What the exercise asks:
Recast the data below, from its first line up to and including the line containing "Looking at the screenshot, I should coord(381,94).", as a Markdown table with columns Entry and Content. Number each row and omit blank lines.

◇ ◇ ◇ ◇

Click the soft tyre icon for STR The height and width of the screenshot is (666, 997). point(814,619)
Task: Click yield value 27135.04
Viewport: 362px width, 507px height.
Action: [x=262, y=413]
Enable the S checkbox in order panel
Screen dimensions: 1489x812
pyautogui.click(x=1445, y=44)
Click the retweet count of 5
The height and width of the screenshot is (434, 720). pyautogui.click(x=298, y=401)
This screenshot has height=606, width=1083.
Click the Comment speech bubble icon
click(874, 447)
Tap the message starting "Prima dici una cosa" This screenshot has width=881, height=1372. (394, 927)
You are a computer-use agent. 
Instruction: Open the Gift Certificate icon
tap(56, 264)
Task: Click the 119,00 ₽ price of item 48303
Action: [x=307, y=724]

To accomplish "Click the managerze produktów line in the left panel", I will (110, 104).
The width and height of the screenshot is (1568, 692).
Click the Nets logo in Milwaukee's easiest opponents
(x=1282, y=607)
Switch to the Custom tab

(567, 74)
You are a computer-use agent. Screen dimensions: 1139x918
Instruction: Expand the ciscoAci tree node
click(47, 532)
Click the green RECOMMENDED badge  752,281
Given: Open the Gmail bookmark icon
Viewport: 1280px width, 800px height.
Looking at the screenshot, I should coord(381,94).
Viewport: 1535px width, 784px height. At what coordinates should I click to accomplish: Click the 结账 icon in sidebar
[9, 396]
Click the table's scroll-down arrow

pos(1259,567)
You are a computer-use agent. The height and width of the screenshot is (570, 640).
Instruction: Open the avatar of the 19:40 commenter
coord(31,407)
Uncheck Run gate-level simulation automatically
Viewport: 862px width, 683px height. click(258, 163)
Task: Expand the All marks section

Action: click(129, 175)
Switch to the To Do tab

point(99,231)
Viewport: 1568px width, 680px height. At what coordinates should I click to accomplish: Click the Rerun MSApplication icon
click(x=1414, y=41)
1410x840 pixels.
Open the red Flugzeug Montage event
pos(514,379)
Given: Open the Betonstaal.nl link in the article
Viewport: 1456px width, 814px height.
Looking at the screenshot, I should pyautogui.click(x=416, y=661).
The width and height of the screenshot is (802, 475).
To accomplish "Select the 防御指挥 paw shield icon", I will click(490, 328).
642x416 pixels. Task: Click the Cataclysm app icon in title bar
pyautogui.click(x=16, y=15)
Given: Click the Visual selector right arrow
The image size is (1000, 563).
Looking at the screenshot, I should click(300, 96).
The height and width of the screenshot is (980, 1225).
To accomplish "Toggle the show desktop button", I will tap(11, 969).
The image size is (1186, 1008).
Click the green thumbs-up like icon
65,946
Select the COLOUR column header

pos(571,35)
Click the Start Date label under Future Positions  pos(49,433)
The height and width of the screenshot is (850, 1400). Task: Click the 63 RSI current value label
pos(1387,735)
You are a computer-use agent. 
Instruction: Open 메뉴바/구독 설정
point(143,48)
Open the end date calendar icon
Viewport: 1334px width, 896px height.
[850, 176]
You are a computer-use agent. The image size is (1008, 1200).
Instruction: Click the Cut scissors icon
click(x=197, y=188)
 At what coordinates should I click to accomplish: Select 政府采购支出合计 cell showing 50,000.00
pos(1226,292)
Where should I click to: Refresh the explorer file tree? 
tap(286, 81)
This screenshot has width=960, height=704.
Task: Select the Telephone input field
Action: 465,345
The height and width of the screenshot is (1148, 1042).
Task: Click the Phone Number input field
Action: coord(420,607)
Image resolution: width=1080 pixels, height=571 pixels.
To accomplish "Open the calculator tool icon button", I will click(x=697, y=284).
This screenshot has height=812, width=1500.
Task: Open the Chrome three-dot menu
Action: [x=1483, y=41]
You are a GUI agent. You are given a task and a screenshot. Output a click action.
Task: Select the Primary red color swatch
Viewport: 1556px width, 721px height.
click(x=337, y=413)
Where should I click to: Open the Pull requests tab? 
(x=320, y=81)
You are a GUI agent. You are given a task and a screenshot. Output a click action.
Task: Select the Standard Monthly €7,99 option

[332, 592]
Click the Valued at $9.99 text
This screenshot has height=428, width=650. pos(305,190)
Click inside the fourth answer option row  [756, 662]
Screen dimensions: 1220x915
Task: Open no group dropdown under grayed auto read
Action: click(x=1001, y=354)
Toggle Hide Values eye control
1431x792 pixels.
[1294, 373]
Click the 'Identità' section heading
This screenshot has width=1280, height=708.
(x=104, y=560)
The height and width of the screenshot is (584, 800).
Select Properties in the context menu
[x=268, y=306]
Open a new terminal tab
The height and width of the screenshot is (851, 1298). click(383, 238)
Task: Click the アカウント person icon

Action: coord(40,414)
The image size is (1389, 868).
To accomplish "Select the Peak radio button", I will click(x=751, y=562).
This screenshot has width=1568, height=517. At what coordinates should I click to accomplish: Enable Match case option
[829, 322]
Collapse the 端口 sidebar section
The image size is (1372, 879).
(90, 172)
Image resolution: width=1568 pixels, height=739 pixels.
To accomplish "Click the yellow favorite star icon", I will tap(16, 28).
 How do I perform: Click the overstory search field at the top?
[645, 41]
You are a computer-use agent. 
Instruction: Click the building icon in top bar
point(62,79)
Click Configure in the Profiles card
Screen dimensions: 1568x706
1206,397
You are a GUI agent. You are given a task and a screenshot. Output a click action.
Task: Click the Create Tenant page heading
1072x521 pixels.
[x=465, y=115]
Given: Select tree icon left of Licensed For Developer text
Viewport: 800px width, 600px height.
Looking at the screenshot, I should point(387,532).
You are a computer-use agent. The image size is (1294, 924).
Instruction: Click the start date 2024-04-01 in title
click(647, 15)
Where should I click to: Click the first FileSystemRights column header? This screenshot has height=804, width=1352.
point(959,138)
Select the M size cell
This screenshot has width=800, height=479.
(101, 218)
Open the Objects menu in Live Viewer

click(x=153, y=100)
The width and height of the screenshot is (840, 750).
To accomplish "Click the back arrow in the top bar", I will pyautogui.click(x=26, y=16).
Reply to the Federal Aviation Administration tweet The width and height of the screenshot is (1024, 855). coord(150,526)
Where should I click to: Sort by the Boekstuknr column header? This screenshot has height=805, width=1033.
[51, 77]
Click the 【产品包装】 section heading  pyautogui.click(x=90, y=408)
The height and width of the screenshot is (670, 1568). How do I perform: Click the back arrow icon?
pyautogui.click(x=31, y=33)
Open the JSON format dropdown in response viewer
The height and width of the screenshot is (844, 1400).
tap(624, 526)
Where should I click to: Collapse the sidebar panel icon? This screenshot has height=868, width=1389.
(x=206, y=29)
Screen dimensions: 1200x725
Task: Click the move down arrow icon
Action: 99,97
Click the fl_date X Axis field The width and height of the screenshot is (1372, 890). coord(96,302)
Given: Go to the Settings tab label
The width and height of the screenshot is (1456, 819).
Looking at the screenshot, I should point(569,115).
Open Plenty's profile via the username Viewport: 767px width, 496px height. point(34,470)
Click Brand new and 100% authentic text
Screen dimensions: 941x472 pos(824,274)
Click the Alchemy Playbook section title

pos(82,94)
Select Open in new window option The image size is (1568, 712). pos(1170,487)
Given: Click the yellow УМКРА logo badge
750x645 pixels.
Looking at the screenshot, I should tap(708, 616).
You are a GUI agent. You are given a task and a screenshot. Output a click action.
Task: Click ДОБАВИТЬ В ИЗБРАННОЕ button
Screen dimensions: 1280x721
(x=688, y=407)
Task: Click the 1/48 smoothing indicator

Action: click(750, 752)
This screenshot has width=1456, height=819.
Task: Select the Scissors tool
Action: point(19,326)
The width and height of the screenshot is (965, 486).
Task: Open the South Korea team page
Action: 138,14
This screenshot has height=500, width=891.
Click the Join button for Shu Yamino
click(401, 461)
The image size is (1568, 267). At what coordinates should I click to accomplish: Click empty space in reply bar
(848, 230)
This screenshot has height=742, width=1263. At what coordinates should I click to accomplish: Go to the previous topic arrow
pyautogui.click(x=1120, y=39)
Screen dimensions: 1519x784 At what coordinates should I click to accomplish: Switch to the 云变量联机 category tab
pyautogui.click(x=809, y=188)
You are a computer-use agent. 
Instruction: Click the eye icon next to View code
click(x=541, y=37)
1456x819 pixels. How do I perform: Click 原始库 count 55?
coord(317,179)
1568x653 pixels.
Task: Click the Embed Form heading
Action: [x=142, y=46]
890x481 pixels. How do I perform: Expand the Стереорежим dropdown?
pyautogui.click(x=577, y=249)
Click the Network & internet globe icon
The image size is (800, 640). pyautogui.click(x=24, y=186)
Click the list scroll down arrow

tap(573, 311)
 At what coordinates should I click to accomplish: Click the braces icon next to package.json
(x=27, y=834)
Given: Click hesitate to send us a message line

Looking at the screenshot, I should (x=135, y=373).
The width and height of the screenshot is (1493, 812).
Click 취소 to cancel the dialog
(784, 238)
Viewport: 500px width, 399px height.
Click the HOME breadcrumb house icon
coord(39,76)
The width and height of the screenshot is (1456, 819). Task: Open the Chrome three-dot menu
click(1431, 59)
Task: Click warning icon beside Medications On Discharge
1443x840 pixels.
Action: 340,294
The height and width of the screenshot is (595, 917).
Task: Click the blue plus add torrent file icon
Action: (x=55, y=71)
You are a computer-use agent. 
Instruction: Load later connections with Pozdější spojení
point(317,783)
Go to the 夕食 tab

◇ ◇ ◇ ◇

Solution to this exercise:
| Entry | Content |
|---|---|
| 1 | Click the soft tyre icon for STR The height and width of the screenshot is (666, 997). point(814,619) |
| 2 | Task: Click yield value 27135.04 |
| 3 | Viewport: 362px width, 507px height. |
| 4 | Action: [x=262, y=413] |
| 5 | Enable the S checkbox in order panel |
| 6 | Screen dimensions: 1489x812 |
| 7 | pyautogui.click(x=1445, y=44) |
| 8 | Click the retweet count of 5 |
| 9 | The height and width of the screenshot is (434, 720). pyautogui.click(x=298, y=401) |
| 10 | This screenshot has height=606, width=1083. |
| 11 | Click the Comment speech bubble icon |
| 12 | click(874, 447) |
| 13 | Tap the message starting "Prima dici una cosa" This screenshot has width=881, height=1372. (394, 927) |
| 14 | You are a computer-use agent.  |
| 15 | Instruction: Open the Gift Certificate icon |
| 16 | tap(56, 264) |
| 17 | Task: Click the 119,00 ₽ price of item 48303 |
| 18 | Action: [x=307, y=724] |
| 19 | To accomplish "Click the managerze produktów line in the left panel", I will (110, 104). |
| 20 | The width and height of the screenshot is (1568, 692). |
| 21 | Click the Nets logo in Milwaukee's easiest opponents |
| 22 | (x=1282, y=607) |
| 23 | Switch to the Custom tab |
| 24 | (567, 74) |
| 25 | You are a computer-use agent. Screen dimensions: 1139x918 |
| 26 | Instruction: Expand the ciscoAci tree node |
| 27 | click(47, 532) |
| 28 | Click the green RECOMMENDED badge  752,281 |
| 29 | Given: Open the Gmail bookmark icon |
| 30 | Viewport: 1280px width, 800px height. |
| 31 | Looking at the screenshot, I should coord(381,94). |